6 replies on “Scotland #3: Tennent’s Lager”
>>After a long day walking in the sun
If anyone needs additional proof as to how deluded this is 🙂
Tennent’s – if you’re English – is the lager you ‘discover’ one hot day, a couple of years into your drinking career, when you’re looking for something to drink away from your usual haunts. You think it’s the best thing ever, but don’t see it again until two years later, when you grab it with a yell and discover it’s… OK. It’s fine. In style terms it’s a bit different from Heineken, say, and in quality terms it’s… fine.
(But it is OK, which is more than you could say of Foster’s.)

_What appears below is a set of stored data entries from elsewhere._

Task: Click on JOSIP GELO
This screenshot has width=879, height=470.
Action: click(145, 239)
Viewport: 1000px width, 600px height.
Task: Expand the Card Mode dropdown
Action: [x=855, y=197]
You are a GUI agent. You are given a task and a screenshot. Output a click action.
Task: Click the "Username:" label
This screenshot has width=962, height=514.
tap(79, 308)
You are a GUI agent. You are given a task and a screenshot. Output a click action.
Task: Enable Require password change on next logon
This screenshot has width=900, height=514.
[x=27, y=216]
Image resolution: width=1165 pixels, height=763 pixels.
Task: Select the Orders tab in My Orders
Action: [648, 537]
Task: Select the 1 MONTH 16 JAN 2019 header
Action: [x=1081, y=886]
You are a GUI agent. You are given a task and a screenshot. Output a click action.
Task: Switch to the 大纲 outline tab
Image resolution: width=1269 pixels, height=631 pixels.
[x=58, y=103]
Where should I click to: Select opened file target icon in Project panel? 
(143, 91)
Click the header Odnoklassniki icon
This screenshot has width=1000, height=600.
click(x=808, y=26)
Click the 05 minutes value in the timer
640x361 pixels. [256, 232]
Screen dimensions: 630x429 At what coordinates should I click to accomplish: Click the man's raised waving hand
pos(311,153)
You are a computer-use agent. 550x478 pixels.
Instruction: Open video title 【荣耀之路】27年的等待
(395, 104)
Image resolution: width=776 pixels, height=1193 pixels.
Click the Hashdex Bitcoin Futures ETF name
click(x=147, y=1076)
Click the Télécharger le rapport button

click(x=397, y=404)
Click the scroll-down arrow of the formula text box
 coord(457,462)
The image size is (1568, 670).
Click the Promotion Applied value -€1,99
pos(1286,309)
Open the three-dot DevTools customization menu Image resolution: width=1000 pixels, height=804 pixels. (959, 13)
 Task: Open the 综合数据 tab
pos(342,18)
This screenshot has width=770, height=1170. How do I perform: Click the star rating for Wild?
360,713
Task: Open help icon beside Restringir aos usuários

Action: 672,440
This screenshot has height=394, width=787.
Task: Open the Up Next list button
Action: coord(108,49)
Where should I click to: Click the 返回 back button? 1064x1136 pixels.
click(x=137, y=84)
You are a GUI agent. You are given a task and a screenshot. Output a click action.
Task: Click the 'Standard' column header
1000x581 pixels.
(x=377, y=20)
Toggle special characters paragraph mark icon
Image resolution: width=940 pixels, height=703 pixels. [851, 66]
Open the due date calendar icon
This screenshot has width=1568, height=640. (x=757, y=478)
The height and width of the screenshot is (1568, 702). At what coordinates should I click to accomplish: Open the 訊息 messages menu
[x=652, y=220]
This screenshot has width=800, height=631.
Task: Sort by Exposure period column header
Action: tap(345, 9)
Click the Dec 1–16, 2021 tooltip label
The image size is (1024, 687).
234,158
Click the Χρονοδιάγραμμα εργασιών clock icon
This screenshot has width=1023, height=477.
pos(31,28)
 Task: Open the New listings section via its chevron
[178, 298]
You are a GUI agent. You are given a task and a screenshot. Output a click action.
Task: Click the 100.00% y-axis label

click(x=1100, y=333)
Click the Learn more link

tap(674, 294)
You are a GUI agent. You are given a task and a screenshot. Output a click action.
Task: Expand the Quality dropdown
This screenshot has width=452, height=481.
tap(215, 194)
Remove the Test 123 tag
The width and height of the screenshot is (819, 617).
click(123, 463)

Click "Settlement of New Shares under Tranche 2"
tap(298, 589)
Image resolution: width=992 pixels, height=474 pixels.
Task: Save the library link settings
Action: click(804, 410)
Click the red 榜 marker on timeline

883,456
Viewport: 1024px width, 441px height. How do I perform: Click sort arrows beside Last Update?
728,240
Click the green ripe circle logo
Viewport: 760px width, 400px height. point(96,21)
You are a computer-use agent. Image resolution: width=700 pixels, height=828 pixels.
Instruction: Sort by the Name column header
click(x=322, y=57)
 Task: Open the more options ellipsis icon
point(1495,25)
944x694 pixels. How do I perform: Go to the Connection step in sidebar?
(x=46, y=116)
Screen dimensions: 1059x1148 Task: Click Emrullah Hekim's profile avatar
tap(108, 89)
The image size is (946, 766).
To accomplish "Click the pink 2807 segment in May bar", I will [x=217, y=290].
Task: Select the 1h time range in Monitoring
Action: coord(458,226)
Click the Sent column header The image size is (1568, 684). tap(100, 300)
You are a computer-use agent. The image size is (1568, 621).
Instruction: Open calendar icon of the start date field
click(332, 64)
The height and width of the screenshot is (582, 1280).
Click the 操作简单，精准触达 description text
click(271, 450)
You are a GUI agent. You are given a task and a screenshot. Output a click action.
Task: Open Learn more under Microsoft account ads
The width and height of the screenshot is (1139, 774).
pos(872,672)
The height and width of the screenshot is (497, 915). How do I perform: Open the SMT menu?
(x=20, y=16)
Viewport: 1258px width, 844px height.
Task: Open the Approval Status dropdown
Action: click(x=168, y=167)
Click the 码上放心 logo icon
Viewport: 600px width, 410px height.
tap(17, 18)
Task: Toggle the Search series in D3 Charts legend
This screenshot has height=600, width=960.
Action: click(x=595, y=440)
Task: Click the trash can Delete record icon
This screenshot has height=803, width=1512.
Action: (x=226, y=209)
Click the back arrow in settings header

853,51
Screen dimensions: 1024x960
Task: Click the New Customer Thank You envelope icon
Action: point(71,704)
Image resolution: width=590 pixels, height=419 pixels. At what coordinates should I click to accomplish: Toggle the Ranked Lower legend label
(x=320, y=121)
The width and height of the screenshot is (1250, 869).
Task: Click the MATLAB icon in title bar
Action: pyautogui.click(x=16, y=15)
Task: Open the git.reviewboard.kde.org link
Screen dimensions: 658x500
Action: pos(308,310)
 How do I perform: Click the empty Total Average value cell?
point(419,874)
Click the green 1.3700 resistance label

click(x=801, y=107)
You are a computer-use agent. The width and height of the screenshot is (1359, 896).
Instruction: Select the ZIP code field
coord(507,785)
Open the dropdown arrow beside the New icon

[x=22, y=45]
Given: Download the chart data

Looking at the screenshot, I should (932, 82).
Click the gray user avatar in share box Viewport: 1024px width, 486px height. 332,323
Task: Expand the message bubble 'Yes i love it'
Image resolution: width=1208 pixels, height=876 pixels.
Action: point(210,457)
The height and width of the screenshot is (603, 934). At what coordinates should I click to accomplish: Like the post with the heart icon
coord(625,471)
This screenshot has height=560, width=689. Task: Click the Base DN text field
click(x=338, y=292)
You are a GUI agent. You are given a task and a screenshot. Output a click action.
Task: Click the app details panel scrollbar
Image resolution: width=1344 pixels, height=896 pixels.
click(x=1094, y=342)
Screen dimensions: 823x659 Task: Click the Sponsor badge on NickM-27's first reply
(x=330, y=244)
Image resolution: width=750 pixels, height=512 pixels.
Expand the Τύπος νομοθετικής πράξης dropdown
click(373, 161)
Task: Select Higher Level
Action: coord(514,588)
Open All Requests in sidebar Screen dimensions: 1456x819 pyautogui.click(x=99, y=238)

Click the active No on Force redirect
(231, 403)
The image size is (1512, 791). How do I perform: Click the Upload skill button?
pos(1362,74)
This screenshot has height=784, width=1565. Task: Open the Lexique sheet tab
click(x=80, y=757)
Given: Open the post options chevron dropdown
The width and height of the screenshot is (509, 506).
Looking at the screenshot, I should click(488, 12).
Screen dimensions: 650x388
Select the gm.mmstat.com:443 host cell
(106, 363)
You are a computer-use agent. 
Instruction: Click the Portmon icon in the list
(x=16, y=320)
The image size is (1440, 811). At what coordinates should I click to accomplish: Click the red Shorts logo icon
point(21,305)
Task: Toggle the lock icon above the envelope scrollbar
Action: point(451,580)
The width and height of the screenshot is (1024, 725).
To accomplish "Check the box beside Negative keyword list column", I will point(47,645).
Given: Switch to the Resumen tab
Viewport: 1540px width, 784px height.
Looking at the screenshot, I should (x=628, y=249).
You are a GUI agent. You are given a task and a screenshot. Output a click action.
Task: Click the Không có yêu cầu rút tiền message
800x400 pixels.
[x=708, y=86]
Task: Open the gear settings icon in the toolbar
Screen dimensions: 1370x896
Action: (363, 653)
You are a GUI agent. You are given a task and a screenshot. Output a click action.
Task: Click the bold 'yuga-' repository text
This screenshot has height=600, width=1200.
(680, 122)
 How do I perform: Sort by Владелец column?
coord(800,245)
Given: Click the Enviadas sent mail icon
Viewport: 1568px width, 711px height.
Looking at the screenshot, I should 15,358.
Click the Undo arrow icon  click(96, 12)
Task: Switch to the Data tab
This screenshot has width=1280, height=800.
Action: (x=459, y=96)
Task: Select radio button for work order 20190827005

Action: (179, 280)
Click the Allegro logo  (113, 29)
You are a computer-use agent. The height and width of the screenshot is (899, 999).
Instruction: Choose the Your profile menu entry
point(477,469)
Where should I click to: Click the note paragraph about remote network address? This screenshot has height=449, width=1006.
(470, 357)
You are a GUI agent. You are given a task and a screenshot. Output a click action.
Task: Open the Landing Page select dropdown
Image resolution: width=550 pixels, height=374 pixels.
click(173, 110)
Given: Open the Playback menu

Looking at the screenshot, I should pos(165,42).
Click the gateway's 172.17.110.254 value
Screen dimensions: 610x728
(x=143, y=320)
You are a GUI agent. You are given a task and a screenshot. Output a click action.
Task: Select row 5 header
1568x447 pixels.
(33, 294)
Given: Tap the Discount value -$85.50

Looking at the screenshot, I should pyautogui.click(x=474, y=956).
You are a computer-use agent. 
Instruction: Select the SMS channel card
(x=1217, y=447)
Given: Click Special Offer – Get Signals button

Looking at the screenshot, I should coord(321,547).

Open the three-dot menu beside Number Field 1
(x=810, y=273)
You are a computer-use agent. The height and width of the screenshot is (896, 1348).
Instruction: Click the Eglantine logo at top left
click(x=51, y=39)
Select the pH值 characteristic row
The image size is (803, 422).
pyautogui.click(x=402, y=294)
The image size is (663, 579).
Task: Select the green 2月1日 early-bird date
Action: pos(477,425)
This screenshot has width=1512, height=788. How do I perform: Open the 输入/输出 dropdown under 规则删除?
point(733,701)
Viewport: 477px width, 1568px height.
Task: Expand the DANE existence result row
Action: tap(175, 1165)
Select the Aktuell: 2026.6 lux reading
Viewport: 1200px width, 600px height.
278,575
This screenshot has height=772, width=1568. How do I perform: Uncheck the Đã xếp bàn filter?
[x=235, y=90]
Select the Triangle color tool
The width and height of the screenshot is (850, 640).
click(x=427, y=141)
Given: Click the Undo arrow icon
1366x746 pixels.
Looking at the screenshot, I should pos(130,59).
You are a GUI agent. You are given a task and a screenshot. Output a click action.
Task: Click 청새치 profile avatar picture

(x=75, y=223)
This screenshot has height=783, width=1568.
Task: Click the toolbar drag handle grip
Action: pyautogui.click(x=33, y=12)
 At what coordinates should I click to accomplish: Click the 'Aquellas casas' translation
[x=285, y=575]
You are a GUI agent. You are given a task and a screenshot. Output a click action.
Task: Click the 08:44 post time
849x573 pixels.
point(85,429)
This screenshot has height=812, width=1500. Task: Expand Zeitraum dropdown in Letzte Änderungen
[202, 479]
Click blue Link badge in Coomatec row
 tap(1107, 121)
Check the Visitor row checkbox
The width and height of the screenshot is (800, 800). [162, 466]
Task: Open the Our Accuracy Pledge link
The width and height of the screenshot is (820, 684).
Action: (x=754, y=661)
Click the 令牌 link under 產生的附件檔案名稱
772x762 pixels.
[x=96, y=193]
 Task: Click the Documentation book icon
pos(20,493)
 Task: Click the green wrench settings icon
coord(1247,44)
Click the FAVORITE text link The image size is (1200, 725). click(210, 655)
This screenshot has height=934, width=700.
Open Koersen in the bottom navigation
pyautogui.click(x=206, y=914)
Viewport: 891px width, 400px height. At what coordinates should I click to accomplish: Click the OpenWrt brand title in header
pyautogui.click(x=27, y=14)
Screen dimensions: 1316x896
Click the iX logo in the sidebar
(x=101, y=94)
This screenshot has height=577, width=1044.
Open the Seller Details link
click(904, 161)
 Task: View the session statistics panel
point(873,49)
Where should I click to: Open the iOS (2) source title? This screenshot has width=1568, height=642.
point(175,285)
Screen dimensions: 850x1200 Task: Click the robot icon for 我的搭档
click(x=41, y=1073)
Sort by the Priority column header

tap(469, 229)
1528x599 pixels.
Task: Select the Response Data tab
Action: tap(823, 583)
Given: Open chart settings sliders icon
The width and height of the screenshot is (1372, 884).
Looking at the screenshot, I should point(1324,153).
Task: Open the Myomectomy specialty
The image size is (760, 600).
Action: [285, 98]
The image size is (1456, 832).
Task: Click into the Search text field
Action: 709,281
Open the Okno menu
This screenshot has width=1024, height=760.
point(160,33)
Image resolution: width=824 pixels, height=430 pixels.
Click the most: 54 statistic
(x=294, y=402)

(As distinct from Red Stripe, which you discover one hot day (etc) & drink regularly for several years, before trying it again ten years later and… etc.)
Back in the days of Bass ownership there was absolutely no discernible difference between Carling and Tennents although I suppose the taste has probably diverged since, but a mate of mine who loves the stuff occasionally gets a pint of Carling substituted for Tennents in a round and he never complains until the giggling starts!
Most of my Tennent’s drinking was done on the sly, cans swiped from a party and drunk in a friend’s garden, usually huddled in the lee of a garden wall, sheltering from the inevitable Hebridean wind and rain (only in later years did I discover that rain was supposed to be a vertical not horizontal thing). Showing my vintage, but the cans had lassies in their skimpies on them, the Tennent’s Lovelies if I recall correctly, which to a teenage boy was as erotic as life got. I can’t remember ever having it on tap, by the time I was legal to drink, I was taken into the mythos of Guinness and derided lager as chemical laden crap (jeez, how the hell do we ever grow up?). This time next week, I’ll be home again for a month, so I guess I’ll treat myself to a Tennent’s or two and see what’s going on.
I’m reasonably sure that there were three versions of Tennent’s Lager in my youth. The continental-style tie of Northern Irish pubs meant it was one of the two lagers on the draught market: when there was no Harp tap there was Tennent’s, brewed at the Bass brewery in Belfast. Tennent’s was too bitter for my liking, which I realise now probably meant it was a better beer. When I moved to Scotland we got Tennent’s from Well Park, and I recall this as an immensely superior product, without the jagged bitterness. But then there was an odd substance sold as Tennent’s in the Republic. It must have come from Belfast too because Bass would have come from there with it, but it was visibly darker, almost amber, and tasted thick and more malt-heavy, like a bock.
Having drank oodles and oodles of Tennent’s in my youth, I hadn’t had a pint of it in years, having moved to Guinness and then getting in to craft/real ale (as many of us have).
I had a pint of it last year at the brewery after the tour (and a good tour it is), and was very pleasantly surprised. Very refreshing, and better than pretty much any other mass market lager I remember drinking in recent years.
Miles ahead of Carling, and your Fosters, Kronenbourgs etc etc.
Carling is horrendous. I feel like I should state once more how bad Carling is. It’s very, very bad.